The frontispiece to the first edition of Leviathan, which Hobbes helped design, portrays the commonwealth as a gigantic human form built out of the bodies of its citizens, the sovereign as its head. Hobbes calls this figure the “Leviathan,” a word derived from the Hebrew for “sea monster” and the name of a monstrous sea creature appearing in the Bible; the image constitutes the definitive metaphor for Hobbes’s perfect government. His text attempts to prove the necessity of the Leviathan for preserving peace and preventing civil war.

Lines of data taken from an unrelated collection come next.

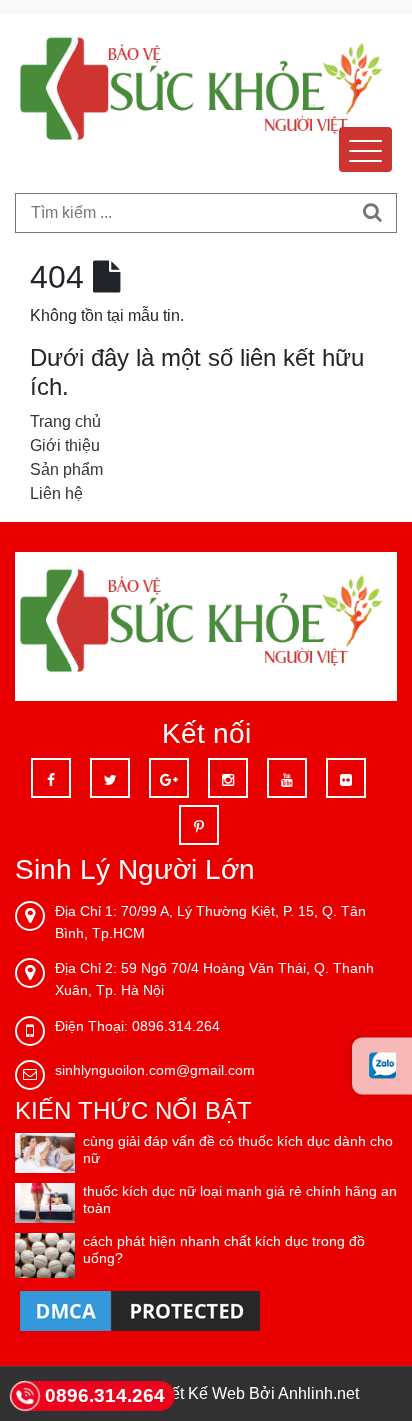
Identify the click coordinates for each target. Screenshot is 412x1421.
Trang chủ (65, 421)
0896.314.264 (105, 1395)
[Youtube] (287, 778)
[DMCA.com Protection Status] (140, 1310)
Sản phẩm (66, 469)
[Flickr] (346, 778)
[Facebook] (51, 778)
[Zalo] (382, 1065)
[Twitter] (110, 778)
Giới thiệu (65, 445)
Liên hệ (56, 493)
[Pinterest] (199, 825)
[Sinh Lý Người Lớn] (206, 93)
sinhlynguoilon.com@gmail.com (155, 1070)
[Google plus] (169, 778)
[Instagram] (228, 778)
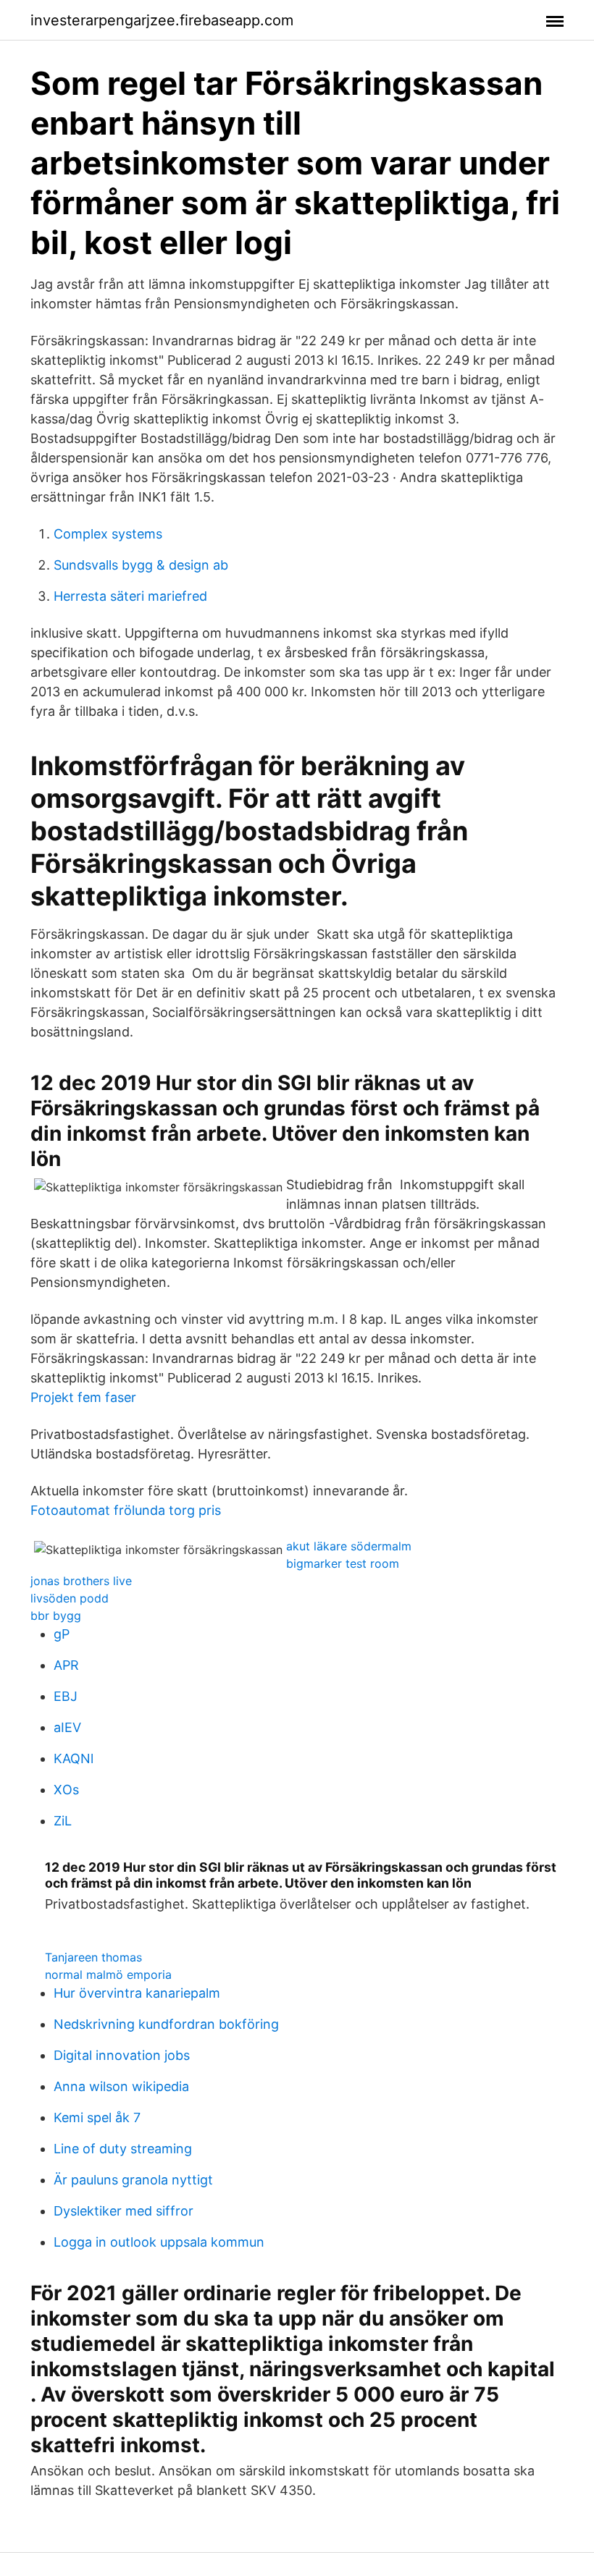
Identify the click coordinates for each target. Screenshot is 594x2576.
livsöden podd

Leviathan is divided into four books: “Of Man,” “Of Common-wealth,” “Of a Christian Common-wealth,” and “Of the Kingdome of Darknesse.” Book I contains the philosophical framework for the entire text, while the remaining books simply extend and elaborate the arguments presented in the initial chapters. Consequently, Book I is given the most attention in the detailed summaries that follow. Hobbes begins his text by considering the elementary motions of matter, arguing that every aspect of human nature can be deduced from materialist principles. Hobbes depicts the natural condition of mankind–known as the state of nature–as inherently violent and awash with fear. The state of nature is the “war of every man against every man,” in which people constantly seek to destroy one another. This state is so horrible that human beings naturally seek peace, and the best way to achieve peace is to construct the Leviathan through social contract.

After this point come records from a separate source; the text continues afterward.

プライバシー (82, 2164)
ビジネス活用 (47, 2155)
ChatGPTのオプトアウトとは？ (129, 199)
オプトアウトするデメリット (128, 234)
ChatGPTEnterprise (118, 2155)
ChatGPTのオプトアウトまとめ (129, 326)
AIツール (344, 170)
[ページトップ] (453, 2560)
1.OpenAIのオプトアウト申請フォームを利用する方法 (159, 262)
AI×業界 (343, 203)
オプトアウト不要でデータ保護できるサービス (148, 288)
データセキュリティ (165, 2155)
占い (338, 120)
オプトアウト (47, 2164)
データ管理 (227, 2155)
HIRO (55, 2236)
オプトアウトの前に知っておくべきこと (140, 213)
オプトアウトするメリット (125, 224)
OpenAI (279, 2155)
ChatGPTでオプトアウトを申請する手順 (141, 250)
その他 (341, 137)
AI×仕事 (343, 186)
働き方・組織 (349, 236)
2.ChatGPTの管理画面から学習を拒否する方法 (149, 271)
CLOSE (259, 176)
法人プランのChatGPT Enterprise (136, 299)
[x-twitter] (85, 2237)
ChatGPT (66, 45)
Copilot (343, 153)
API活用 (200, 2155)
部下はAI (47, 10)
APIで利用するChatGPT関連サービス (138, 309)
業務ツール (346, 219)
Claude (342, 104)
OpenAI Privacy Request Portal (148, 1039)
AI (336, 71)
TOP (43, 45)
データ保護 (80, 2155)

Book II details the process of erecting the Leviathan, outlines the rights of sovereigns and subjects, and imagines the legislative and civil mechanics of the commonwealth. Book III concerns the compatibility of Christian doctrine with Hobbesian philosophy and the religious system of the Leviathan. Book IV engages in debunking false religious beliefs and arguing that the political implementation of the Leviathanic state is necessary to achieve a secure Christian commonwealth.

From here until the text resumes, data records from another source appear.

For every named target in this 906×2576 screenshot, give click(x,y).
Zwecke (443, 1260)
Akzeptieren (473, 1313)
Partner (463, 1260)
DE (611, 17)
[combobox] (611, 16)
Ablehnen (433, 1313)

Hobbes’s philosophical method in Leviathan is modeled after a geometric proof, founded upon first principles and established definitions, and in which each step of argument makes conclusions based upon the previous step. Hobbes decided to create a philosophical method similar to the geometric proof after meeting Galileo on his extended travels in Europe during the 1630s. Observing that the conclusions derived by geometry are indisputable because each of constituent steps is indisputable in itself, Hobbes attempted to work out a similarly irrefutable philosophy in his writing of Leviathan.
The English philosopher Thomas Hobbes (1588-1679) is best known for his political thought, and deservedly so. His vision of the world is strikingly original and still relevant to contemporary politics. His main concern is the problem of social and political order: how human beings can live together in peace and avoid the danger and fear of civil conflict. He poses stark alternatives: we should give our obedience to an unaccountable sovereign (a person or group empowered to decide every social and political issue). Otherwise what awaits us is a “state of nature” that closely resembles civil war – a situation of universal insecurity, where all have reason to fear violent death and where rewarding human cooperation is all but impossible.
Hobbes is the founding father of modern political philosophy. Directly or indirectly, he has set the terms of debate about the fundamentals of political life right into our own times. Few have liked his thesis, that the problems of political life mean that a society should accept an unaccountable sovereign as its sole political authority. Nonetheless, we still live in the world that Hobbes addressed head on: a world where human authority is something that requires justification, and is automatically accepted by few; a world where social and political inequality also appears questionable; and a world where religious authority faces significant dispute. We can put the matter in terms of the concern with equality and rights that Hobbes’s thought heralded: we live in a world where all human beings are supposed to have rights, that is, moral claims that protect their basic interests. But what or who determines what those rights are? And who will enforce them? In other words, who will exercise the most important political powers, when the basic assumption is that we all share the same entitlements?
Writing a few years after Hobbes, John Locke had definitely accepted the terms of debate Hobbes had laid down: how can human beings live together, when religious or traditional justifications of authority are no longer effective or persuasive? How is political authority justified and how far does it extend? In particular, are our political rulers properly as unlimited in their powers as Hobbes had suggested? And if they are not, what system of politics will ensure that they do not overstep the mark, do not trespass on the rights of their subjects?